▶ [Work order] Set down, please, without alteration, the lines of the entries below from the first through the one containing "Home (183, 20)".
• • • • •
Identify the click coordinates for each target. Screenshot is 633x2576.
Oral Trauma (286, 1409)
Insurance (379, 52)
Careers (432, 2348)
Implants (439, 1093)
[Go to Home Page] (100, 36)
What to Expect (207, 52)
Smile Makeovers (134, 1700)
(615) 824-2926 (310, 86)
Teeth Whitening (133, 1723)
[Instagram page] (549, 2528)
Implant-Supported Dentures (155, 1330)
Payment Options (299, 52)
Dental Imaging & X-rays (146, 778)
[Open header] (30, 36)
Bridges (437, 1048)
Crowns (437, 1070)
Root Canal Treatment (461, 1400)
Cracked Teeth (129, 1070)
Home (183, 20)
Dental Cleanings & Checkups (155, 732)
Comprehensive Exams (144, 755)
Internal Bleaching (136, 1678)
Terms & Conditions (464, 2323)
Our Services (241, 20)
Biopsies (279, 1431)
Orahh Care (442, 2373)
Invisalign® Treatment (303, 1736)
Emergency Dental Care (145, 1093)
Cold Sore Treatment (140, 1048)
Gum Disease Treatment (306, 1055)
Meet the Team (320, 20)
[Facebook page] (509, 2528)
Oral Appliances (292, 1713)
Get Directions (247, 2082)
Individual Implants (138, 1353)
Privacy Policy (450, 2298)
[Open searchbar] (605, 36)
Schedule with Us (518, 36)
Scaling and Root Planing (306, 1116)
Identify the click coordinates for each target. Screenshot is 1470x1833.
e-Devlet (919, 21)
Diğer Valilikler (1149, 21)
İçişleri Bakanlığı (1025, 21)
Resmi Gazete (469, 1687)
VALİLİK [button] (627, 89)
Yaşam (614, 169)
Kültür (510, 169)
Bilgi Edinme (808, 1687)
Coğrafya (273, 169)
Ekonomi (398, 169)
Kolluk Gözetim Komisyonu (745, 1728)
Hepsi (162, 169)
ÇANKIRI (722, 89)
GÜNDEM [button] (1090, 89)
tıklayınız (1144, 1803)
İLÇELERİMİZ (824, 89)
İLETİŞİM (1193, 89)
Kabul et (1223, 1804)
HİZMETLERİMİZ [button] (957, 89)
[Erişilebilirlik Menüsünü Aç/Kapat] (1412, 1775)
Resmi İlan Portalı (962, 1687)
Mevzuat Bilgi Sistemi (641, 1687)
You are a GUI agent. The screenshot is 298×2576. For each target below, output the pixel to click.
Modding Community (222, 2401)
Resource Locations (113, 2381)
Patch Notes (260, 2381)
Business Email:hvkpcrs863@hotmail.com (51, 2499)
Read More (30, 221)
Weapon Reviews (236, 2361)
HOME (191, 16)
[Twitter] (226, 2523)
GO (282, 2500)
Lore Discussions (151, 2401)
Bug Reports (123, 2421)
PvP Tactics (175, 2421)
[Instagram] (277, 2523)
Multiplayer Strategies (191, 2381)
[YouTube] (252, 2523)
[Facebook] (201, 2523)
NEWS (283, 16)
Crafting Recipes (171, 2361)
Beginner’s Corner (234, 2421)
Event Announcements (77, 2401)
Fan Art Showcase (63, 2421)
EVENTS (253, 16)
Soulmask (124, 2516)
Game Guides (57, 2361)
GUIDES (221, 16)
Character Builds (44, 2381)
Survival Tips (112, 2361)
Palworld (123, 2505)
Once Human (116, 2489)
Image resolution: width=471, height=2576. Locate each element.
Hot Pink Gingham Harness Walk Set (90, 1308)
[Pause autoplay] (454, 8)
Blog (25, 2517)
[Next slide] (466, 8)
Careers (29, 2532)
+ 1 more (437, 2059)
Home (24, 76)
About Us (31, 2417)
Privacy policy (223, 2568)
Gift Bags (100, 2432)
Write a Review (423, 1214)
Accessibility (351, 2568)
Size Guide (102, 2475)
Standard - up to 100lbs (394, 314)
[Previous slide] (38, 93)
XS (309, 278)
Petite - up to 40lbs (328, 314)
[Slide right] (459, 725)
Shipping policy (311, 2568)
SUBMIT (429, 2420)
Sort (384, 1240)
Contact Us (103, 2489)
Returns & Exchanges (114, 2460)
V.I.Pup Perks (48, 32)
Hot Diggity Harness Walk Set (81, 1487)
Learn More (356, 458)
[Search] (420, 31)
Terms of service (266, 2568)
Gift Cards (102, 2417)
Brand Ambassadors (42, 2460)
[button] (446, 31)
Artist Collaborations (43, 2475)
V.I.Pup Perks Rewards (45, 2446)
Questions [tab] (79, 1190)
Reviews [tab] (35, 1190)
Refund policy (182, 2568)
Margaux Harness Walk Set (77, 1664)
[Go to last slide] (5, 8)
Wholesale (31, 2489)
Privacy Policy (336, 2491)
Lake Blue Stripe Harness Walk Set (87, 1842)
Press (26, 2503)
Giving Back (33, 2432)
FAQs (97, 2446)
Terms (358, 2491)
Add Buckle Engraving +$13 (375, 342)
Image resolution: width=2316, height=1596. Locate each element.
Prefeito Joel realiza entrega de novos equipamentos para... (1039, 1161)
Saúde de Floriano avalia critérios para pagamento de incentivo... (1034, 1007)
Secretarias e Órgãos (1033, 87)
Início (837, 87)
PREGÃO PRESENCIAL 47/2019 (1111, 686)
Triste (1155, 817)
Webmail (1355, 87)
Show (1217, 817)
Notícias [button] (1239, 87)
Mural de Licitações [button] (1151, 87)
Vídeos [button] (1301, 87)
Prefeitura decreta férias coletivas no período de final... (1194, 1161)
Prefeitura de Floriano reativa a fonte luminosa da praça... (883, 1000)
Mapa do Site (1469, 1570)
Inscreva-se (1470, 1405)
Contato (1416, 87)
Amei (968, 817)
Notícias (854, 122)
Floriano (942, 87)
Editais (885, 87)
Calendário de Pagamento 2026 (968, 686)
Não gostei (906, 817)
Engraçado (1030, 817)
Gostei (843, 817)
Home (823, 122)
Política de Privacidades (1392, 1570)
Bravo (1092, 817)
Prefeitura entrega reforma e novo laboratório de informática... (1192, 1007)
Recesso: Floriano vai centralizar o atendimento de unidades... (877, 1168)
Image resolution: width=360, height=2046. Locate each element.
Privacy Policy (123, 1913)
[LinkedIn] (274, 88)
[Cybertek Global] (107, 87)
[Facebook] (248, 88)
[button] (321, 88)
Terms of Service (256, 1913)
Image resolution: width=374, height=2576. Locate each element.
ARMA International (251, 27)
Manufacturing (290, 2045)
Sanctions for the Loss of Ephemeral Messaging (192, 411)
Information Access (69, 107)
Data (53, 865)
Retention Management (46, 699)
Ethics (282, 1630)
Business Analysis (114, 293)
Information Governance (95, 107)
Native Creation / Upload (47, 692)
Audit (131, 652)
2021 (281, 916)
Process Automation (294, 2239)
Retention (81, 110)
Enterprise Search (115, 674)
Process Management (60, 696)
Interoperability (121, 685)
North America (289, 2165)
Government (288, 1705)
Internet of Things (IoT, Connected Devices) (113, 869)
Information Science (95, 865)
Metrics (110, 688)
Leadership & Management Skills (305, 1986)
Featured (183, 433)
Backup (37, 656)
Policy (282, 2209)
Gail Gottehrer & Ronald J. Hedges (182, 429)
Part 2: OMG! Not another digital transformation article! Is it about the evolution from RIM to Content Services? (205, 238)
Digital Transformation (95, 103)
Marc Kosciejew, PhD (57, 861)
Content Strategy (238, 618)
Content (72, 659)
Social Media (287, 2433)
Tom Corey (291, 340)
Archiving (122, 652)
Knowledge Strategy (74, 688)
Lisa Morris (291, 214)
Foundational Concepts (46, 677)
• • • • •
▶ [Solution to this task]
Identify the click coordinates for each target. Screenshot is 633x2576.
Oral Trauma (286, 1409)
Insurance (379, 52)
Careers (432, 2348)
Implants (439, 1093)
[Go to Home Page] (100, 36)
What to Expect (207, 52)
Smile Makeovers (134, 1700)
(615) 824-2926 (310, 86)
Teeth Whitening (133, 1723)
[Instagram page] (549, 2528)
Implant-Supported Dentures (155, 1330)
Payment Options (299, 52)
Dental Imaging & X-rays (146, 778)
[Open header] (30, 36)
Bridges (437, 1048)
Crowns (437, 1070)
Root Canal Treatment (461, 1400)
Cracked Teeth (129, 1070)
Home (183, 20)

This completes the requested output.